# [GIVEN PASSAGE]
— begin —

Standing from left to right: Sgt John H. Hoh (Gunner), Sgt Argery H. Kavafes (Gunner), Sgt Howard C. Brown (Gunner), Sgt Leonard J. Majcher (Gunner), Sgt Max A Glandbard (Gunner), S.Sgt Lester A. Hildebrand (Gunner). Kneeling from left to right: 2nd Lt Joseph Murphy (Bombardier), 2nd  Lt John M. Repp (Pilot), 2nd Lt James M. Rosenblum (Navigator), 2nd Lt. Burton R. Dayharsh (Co-Pilot). During the combat missions in a period of seven months, the roster of the original crew changed several times as at least three men were wounded by anti-aircraft fire and attacks of German fighters and replaced. Glandbard left after the first 1 or 2 missions for reasons that are not specified. Rosenblum and Brown were wounded in different missions and left, while Hildebrand was probably killed or seriously wounded around his 12th mission. Some of their replacements also had a similar fate. No further details are known about Kavafes's injury. (Gary Kavafes Archive)
Kav 7
The B-24D 41-11803, 'ROSIE WRECKED 'EM', was the first bomber assigned to Lieutenant John M. Repp's crew as soon as they joined the 344th BS. By November 2, 1943, Kavafes had flown a total of 13 combat missions. In the nine of them, he had flown with 41-11803. On November 2, the aircraft was damaged by enemy fire on a bombing mission in Wiener Neustadt, Austria. Lieutenant Repp managed to force-land it on Lake Lesina near Foggia, Italy. After this incident, the aircraft was repaired and transferred to the 376th BG. (http://www.b24bestweb.com/rosiewreckedem1.htm)
Left: Some of the crewmen of the B-24D 'ROWDY ANN' pose in front of the nose-art of the aircraft. The gunners that flew on missions with the crew of Captain John M Repp, achieved 8 confirmed victories and 4 probable. They also shared one or two more victories with the gunners of other crews, while with their defensive fires they caused some damages, to an unspecified number of German fighters. (Sara Repp Archive)
Right: In mid-April 1944, it was decided that B-24D 41-23656, ‘ROWDY ANN’ would be flown to the United States for a nationwide tour to raise money from the sale of war bonds. The aircraft was transferred to the facilities of the Ogden Air Service Command in Utah. The technicians who examined the aircraft, during the general inspection, were surprised by his "wounds". In addition to the 114 bombing missions and the 18 "kill markings" that was painted on its nose, this particular B-24D bore the marks of at least 200 patched holes, which had been caused by flak and machine-gun bullets and cannon shells. During the inspection, a 2-inch-diameter hole was discovered in the shield of one of the self-sealing fuel tanks, and the forgotten fragment was removed. (Sara Repp Archive)

— end —

# [SUPPLIED INFORMATION]
— begin —

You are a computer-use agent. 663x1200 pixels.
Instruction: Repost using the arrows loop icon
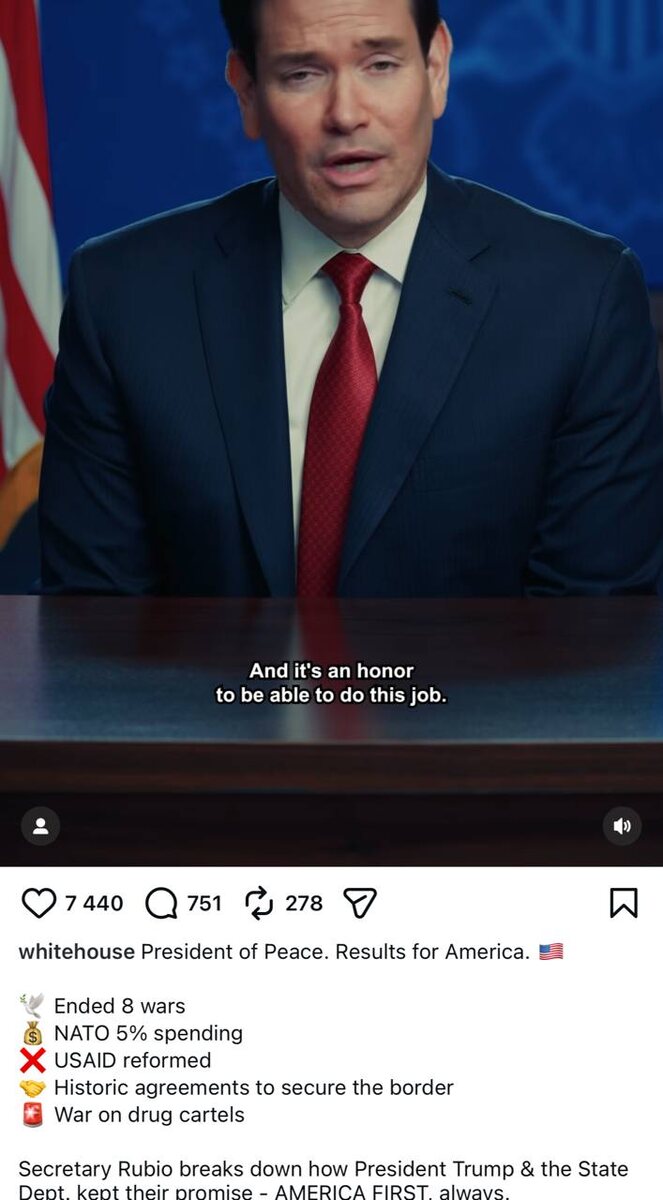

— end —

# [REQUIREMENTS]
a) Reproduce word for word the part of the B-24 crew passage from "Left: Some of" up to and including "fighters. (Sara Repp Archive)".
b) According to the B-24 crew passage, where did Lieutenant Repp force-land B-24D 41-11803 after the November 2, 1943 mission?

# [RESULTS FOR THE EXERCISE]
a)
Left: Some of the crewmen of the B-24D 'ROWDY ANN' pose in front of the nose-art of the aircraft. The gunners that flew on missions with the crew of Captain John M Repp, achieved 8 confirmed victories and 4 probable. They also shared one or two more victories with the gunners of other crews, while with their defensive fires they caused some damages, to an unspecified number of German fighters. (Sara Repp Archive)

b) On Lake Lesina near Foggia, Italy.